My current topic is President Obama's recent order on same sex partners and hospitals, which the MSM and other media have seized upon as the equivalent of President Lincoln emancipating the slaves and American soldiers liberating Dachau all rolled into one. A Martian or even merely a bewildered Pole wandering into the media reports could be forgiven for assuming that all American hospitals demanded genetic proof or legal documents certifying blood relationships to screen their patient's visitors and make sure no same-sex loved ones snuck in. And of course there have been the isolated tragedies where, as in the case I most hear reported, the same-sex partner of a woman in Florida was barred from her bedside as she lay dying. There are no words to describe how awful that was and, seeing as the woman barred had the necessary legal documents (medical power of attorney etc.) to have brought her into the room, she has every right to sue and should sue.

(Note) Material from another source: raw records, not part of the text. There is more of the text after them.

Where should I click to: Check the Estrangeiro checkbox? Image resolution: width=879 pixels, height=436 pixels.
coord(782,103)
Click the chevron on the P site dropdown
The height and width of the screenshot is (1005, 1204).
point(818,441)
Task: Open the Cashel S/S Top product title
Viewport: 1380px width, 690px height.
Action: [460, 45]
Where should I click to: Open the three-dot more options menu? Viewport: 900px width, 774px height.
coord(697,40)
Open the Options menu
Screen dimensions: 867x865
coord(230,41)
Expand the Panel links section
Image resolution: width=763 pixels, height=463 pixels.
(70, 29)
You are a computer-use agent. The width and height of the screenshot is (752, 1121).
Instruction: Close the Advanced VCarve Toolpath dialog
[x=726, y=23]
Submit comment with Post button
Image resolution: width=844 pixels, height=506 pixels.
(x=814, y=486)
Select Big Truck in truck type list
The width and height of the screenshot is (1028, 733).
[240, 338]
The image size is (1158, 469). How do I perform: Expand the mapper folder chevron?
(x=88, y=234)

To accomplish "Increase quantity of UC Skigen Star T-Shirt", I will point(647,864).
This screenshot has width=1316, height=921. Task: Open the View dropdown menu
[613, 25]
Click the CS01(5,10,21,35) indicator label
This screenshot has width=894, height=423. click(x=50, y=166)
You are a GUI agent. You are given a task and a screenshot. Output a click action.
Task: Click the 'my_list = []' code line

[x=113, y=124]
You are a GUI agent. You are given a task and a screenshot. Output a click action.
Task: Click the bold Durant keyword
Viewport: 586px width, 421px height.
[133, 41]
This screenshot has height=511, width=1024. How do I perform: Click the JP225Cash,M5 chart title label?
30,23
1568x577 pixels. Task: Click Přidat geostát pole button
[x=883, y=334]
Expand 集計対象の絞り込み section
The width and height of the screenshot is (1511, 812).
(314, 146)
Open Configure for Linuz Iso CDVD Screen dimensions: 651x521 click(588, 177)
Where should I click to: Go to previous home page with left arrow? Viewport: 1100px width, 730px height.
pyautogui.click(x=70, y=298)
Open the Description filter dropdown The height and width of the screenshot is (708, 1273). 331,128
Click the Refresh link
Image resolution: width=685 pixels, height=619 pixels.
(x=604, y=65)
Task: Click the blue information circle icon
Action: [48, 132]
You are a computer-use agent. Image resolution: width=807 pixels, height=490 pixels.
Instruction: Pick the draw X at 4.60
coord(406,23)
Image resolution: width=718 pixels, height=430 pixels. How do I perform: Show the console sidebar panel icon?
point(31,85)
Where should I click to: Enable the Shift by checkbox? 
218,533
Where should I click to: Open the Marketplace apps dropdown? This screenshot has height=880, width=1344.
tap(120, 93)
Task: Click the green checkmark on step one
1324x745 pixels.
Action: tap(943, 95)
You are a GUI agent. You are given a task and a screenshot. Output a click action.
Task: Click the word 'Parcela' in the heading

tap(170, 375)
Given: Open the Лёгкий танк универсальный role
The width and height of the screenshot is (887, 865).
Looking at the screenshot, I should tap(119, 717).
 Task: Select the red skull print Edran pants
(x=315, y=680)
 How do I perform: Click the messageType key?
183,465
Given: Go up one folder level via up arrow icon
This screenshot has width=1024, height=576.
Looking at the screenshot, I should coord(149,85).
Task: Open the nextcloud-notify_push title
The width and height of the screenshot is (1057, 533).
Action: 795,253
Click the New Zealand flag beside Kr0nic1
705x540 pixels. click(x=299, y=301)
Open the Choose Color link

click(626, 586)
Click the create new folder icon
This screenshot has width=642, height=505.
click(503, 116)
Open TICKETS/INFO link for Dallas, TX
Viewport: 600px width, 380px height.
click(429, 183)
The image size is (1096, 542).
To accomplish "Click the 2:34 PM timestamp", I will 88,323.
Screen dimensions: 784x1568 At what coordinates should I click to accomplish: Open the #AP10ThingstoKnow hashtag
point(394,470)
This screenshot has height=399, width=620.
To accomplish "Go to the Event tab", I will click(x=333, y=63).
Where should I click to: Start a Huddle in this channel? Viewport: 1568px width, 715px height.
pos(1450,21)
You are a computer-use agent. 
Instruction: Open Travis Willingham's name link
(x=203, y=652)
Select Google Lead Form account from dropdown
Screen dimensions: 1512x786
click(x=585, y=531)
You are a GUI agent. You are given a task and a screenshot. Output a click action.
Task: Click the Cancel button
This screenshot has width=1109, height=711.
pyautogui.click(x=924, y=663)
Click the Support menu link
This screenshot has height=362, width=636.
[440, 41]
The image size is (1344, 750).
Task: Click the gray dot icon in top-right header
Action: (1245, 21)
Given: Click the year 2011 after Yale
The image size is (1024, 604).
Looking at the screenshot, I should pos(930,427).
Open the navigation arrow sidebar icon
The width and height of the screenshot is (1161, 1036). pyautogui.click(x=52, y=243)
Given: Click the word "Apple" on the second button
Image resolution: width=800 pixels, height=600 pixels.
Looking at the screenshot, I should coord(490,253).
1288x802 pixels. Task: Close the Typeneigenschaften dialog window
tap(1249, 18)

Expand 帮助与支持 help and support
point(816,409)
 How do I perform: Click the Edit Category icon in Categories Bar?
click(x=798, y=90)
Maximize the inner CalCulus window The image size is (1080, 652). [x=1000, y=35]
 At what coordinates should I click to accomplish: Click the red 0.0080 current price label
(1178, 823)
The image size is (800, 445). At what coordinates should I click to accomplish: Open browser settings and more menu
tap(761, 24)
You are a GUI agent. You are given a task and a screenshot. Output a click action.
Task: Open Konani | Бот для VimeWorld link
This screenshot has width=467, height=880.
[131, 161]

But as in the old saying hard cases make bad law, such cases are hardly the norm and my partner's and my experience bears this out.

We live in a state which has hardly been considered a gay haven. It is not Massachusetts, California or even Vermont and has generally been among the most scarlet of the red states. Yet in our four or five visits to the hospital or emergency room over of our more-than-25-year friendship (all but the first seven of it chaste and accord to the teaching of the Church), we have never been accorded anything less than the most sincere respect, consideration and consultation. At those times when either one of us has had to be in hospital overnight, hospital staff have been solicitous about not kicking us out of the room when visiting hours finally ended and no one has murmured when the sick one of us has asked the other be present during consultation or even treatment. It has simply been a non-issue.

This, I believe, is how the topic has been going for some time, admittedly state to state and in an inefficient patchwork, but ultimately, I believe, in a healthier way as people gradually come to understand that love, not legality, is what makes up a person's most authentic family, the family one really wants and need to see when they heal from an accident or illness.

I view the President's move as essentially cynical politics. He has been under fire from an interest group which has been vocal in supporting him because he wisely discerned that caving in their demands would paralyze his administration and almost certainly limit him to one term. This move cost him little political capital and is almost attack-proof. Who after all, even among the most callous of gay-rights opponents, will stand up and argue that long-term same-sex partners not be allowed in to see their loved ones? Sure, there are undoubtedly some, but they are likely of the sort that Administration can only wish would rise up to decry the move.

But it was a move he didn't need to make and I fear it might, in the end, wind up actually hurting some of the very people it ostensibly seeks to protect by furthering and fostering the impression that the acceptance of same-sex relationships is not and cannot develop normally and naturally and instead can only be brought in on the wings of a federal mandate -- something which I do not believe to be the case.